Hysterectomies and ablations (that too often lead to hysterectomy) are big business. Hysterectomies are estimated at generating $5-16 billion annually, and so revenues may be another reason Catholic hospitals prefer gynecological procedures over medical (pharmaceutical) intervention (birth control or other). Refusing to prescribe contraceptives may increase their ablation and hysterectomy business and therefore their bottom line. So the 76% of hysterectomies that don’t meet ACOG criteria may be even higher in Catholic hospitals. And the ongoing negative health effects of these procedures further contribute to the bottom line of these “health care” conglomerates.

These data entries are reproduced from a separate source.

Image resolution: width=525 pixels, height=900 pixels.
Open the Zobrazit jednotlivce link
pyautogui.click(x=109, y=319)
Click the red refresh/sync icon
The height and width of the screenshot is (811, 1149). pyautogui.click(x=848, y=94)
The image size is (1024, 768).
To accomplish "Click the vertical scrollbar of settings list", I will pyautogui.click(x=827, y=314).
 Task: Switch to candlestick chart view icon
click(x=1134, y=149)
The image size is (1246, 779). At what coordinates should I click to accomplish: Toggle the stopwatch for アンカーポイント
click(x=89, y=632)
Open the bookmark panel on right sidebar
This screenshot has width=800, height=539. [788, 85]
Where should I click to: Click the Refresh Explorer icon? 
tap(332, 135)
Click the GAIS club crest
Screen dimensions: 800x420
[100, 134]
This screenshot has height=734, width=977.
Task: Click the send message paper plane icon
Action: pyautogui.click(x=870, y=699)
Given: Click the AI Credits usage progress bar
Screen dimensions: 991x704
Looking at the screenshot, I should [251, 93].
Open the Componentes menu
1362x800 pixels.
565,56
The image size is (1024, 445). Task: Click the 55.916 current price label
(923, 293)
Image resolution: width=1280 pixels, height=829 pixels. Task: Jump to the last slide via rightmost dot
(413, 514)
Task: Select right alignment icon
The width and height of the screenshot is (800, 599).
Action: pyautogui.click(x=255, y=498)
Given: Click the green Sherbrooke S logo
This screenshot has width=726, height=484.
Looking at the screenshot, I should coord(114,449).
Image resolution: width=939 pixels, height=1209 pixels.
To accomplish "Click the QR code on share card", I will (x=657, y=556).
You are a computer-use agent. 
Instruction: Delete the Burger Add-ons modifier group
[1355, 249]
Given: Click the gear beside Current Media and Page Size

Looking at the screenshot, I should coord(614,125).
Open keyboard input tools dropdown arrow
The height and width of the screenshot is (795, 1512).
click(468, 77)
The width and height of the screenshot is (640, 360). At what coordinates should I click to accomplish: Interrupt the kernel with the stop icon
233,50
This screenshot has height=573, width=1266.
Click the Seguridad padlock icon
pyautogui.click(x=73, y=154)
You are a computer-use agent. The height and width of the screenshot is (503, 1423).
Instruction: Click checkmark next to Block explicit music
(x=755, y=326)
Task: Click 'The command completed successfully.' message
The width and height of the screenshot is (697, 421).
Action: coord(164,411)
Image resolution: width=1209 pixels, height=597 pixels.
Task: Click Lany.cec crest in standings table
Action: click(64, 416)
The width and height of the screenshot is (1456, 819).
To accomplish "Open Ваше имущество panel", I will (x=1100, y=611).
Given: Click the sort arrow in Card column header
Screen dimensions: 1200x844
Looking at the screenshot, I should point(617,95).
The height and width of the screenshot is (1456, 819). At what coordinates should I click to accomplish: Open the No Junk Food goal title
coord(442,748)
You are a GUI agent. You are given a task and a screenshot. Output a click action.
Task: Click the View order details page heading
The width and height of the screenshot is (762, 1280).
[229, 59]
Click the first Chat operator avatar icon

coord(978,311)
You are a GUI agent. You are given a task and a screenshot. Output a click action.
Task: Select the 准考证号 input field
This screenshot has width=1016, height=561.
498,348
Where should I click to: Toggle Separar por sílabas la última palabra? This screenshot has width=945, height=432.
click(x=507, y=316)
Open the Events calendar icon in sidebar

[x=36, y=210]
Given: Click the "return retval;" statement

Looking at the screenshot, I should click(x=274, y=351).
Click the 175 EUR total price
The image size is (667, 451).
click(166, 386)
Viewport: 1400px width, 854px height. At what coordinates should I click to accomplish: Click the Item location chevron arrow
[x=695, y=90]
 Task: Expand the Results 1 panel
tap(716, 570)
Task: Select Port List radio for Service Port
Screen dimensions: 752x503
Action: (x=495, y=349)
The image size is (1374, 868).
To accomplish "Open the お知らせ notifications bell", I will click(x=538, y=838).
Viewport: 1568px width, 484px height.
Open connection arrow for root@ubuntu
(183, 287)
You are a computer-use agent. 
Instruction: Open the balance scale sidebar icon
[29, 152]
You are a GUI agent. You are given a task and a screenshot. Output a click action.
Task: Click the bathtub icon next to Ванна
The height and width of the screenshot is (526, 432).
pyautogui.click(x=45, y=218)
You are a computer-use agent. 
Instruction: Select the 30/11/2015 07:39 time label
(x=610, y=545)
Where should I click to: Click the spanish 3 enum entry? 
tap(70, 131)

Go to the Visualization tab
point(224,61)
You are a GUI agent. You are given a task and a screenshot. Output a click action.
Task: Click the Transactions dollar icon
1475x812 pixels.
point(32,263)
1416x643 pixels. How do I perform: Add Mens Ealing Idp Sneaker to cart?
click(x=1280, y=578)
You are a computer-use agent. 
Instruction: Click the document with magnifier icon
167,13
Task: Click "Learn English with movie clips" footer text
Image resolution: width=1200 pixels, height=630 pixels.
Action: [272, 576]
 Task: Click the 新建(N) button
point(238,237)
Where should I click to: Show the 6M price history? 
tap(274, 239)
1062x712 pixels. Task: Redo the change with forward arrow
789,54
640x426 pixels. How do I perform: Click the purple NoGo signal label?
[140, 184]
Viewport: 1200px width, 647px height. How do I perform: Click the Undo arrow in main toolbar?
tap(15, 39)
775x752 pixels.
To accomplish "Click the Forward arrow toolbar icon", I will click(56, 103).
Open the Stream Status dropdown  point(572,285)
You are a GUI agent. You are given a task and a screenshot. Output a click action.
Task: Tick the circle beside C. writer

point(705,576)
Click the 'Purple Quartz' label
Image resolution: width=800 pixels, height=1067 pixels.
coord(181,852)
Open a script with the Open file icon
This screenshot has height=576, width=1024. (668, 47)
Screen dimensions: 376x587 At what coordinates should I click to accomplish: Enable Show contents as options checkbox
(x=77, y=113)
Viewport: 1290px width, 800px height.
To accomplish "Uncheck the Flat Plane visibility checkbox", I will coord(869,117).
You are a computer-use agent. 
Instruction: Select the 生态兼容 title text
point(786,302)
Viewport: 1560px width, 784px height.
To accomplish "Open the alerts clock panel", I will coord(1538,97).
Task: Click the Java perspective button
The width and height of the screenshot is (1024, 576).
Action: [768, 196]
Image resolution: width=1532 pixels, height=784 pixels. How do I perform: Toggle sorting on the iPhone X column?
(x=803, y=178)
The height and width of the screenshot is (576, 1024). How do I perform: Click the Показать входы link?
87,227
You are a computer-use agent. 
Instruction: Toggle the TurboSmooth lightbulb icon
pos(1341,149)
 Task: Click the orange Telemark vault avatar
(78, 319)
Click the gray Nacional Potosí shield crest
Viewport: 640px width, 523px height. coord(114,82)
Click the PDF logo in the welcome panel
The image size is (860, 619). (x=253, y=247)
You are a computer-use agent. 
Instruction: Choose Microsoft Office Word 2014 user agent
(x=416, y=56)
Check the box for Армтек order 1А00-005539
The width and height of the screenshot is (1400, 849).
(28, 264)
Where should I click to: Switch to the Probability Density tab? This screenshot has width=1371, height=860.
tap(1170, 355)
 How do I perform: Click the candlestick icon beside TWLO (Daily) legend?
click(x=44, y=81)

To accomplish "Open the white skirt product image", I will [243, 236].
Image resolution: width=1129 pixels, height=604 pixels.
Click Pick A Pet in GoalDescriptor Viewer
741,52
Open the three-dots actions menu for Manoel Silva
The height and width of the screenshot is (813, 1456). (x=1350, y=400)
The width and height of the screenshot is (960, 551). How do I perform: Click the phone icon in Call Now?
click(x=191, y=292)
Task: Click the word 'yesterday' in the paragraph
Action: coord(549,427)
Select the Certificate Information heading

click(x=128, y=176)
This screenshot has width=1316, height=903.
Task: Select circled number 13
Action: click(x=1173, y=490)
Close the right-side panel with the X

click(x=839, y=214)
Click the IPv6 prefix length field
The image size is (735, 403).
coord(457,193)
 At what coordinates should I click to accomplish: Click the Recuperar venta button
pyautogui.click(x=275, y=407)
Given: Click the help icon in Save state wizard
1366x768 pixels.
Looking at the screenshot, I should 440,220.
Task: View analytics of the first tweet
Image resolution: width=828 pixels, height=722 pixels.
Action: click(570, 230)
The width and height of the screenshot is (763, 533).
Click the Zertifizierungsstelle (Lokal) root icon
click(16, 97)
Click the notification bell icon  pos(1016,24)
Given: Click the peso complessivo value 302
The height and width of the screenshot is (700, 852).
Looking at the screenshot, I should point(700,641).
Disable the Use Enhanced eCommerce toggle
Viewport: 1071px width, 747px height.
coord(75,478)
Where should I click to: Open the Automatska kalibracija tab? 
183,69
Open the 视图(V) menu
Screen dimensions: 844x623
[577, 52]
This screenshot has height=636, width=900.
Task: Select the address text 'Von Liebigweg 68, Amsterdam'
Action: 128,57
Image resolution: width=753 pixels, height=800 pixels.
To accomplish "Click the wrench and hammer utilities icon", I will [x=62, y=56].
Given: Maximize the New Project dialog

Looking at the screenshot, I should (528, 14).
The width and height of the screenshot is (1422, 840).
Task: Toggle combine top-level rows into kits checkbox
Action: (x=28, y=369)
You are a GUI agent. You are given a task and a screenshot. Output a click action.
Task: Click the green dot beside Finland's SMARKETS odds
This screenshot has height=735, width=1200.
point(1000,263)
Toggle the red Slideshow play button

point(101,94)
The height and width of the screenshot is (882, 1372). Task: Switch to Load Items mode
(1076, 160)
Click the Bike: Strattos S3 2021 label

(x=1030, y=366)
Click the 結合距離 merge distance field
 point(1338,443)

Could profits trump Catholic doctrine on contraceptives and Catholic ethical principles when it comes to performing destructive gynecological procedures in Catholic hospitals?   

My experience certainly proves this as all my sex organs were removed for a benign ovarian cyst, certainly not a “grave medical reason.” I can say the same for many other women with whom I’ve connected since my unwarranted hysterectomy and castration. And the overuse of ablation appears to be just as rampant. This procedure is being done on women in their 20’s and 30’s, many of whom are now considering hysterectomy or have had one to get relief from the post-ablation pelvic pain.

Just as a man’s sex organs have lifelong (non-reproductive) functions, so do a woman’s. Any procedure that disrupts their normal functioning can cause permanent adverse effects. At least medications can be stopped if the side effects outweigh the benefits.